**Uit te voeren**
**a)** Tot welke datum loopt de machtiging volgens de uitspraak over gesloten jeugdhulp?
**b)** Pak de uitspraak over gesloten jeugdhulp op waar die ophoudt en schrijf verder.

**Tekstgedeelte**
________________________

ECLI:NL:RBOBR:2025:5776

Rechtbank Oost-Brabant

Datum uitspraak
30 juli 2025
Publicatiedatum
15 september 2025
Zaaknummer
C/01/417488 / JE RK 25-966
Instantie
Rechtbank Oost-Brabant
Type
Uitspraak
Procedures
  • Eerste aanleg - enkelvoudig
Vindplaatsen
  • Rechtspraak.nl
AI samenvatting door LexboostAutomatisch gegenereerd

Machtiging tot gesloten jeugdhulp voor minderjarige met ernstige opgroei- en opvoedproblemen

In deze zaak heeft de kinderrechter op 30 juli 2025 een machtiging verleend voor de uithuisplaatsing van een minderjarige in een gesloten accommodatie voor jeugdhulp. De kinderrechter oordeelde dat er sprake was van acute risico's voor de minderjarige, waardoor feitelijk onderzoek door de gedragswetenschapper niet mogelijk was. De minderjarige, geboren in 2009, vertoonde ernstig grensoverschrijdend gedrag en had eerder hulp geweigerd. De kinderrechter oordeelde dat de gesloten jeugdhulp noodzakelijk was om de veiligheid van de minderjarige en anderen te waarborgen. De advocaat van de minderjarige had bezwaar gemaakt tegen de machtiging, maar de kinderrechter vond dat de vereisten van de wet waren nageleefd. De instemmingsverklaring van de gedragswetenschapper voldeed aan de zorgvuldigheidseisen, ondanks dat de gedragswetenschapper de minderjarige niet had gesproken over de duur van de machtiging. De kinderrechter benadrukte dat de betrokkenheid van de minderjarige bij het besluitvormingsproces belangrijk is, maar dat dit in deze situatie niet mogelijk was vanwege de risico's. De machtiging is verleend voor de duur van drie maanden, tot 30 oktober 2025.

________________________

**Verzamelde gegevensitems**
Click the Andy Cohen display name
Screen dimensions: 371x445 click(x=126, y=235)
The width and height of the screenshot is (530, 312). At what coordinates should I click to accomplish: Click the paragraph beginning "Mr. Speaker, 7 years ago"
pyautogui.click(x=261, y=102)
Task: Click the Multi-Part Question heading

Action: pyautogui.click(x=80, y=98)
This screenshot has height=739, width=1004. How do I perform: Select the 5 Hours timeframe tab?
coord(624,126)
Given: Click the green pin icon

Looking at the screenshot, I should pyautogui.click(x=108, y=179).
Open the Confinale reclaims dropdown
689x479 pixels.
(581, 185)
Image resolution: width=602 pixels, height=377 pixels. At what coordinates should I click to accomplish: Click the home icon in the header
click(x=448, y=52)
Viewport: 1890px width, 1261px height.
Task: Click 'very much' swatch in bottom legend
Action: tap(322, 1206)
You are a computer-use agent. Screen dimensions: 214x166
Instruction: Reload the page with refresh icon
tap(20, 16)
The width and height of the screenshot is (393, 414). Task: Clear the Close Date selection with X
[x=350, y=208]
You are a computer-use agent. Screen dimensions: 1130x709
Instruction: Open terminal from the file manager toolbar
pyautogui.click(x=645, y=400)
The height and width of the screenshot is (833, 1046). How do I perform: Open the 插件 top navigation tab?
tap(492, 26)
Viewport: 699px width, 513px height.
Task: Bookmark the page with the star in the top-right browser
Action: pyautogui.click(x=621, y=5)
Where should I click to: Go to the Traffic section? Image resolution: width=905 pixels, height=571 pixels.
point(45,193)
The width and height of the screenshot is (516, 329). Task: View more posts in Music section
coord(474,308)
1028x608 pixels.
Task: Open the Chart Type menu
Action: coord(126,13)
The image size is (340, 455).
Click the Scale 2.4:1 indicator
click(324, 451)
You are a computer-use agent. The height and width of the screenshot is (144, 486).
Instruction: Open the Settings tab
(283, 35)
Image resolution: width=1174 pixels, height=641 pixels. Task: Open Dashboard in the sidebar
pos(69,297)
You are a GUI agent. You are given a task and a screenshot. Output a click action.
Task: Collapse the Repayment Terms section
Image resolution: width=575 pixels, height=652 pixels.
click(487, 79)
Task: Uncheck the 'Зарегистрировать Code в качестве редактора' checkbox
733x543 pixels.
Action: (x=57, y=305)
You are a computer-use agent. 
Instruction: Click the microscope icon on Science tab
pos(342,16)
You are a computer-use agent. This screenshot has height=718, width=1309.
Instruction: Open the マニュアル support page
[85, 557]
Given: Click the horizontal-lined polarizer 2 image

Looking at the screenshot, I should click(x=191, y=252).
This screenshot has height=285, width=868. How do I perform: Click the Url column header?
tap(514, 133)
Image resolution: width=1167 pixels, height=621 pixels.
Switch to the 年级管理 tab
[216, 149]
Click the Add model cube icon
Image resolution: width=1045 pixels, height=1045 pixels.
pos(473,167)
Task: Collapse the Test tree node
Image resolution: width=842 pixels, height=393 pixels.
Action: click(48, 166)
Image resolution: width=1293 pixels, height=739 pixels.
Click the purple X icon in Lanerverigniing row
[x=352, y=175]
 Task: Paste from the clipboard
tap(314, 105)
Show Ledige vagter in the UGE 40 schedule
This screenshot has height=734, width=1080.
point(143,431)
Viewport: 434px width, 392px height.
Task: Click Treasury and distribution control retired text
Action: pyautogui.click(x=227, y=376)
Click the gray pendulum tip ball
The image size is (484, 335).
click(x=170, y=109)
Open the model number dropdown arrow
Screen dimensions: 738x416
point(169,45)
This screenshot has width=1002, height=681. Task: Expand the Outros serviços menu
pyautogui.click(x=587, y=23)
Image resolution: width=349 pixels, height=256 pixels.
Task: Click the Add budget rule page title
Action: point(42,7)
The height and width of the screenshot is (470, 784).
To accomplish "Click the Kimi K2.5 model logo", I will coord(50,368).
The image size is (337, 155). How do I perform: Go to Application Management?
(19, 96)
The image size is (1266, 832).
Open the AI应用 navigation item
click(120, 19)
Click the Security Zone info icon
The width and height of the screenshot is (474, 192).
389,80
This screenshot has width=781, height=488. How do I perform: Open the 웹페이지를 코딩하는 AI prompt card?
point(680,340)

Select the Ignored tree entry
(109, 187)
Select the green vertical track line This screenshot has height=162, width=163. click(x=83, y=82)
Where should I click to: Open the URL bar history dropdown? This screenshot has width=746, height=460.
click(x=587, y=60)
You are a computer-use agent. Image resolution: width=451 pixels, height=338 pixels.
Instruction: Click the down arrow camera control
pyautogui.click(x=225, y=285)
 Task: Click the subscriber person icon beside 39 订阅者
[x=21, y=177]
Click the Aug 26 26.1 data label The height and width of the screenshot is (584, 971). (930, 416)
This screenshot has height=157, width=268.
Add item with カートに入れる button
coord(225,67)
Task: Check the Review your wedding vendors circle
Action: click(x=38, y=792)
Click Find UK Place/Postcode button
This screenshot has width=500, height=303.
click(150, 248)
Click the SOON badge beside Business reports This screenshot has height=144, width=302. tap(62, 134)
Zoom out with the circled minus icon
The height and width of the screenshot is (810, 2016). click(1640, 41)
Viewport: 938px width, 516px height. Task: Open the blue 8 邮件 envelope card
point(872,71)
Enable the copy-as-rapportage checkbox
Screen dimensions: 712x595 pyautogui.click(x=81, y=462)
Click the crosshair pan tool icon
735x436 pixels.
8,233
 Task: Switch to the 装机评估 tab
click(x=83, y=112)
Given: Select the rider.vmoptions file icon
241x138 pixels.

________________________

**Antwoorden**
**a)** Tot 30 oktober 2025.

**b)**
Uitspraak

RECHTBANK OOST-BRABANT

Familie- en Jeugdrecht
Zaaknummer: C/01/417488 / JE RK 25-966
Datum uitspraak: 30 juli 2025
Nadere beschikking van de kinderrechter over een (spoed)machtiging gesloten jeugdhulp
in de zaak van
de
STICHTING JEUGDBESCHERMING BRABANT,
statutair gevestigd te ‘s-Hertogenbosch, vestiging Helmond,
hierna te noemen: de Gecertificeerde Instelling (GI),
over
[minderjarige], geboren op [geboortedag] 2009 in [geboorteplaats] ,
hierna te noemen: [minderjarige] ,
advocaat mr. B.J. de Jong.
De kinderrechter merkt als belanghebbenden aan:
[de moeder],
wonende in [woonplaats moeder] ,
hierna te noemen: de moeder,
advocaat mr. C.G.J.E. Lut,
[de vader],
wonende in Beekbergen,
hierna te noemen: de vader.
Deze beschikking volgt op de beschikking van de kinderrechter van 17 juli 2025.

1.Het verloop van de procedure

1.1.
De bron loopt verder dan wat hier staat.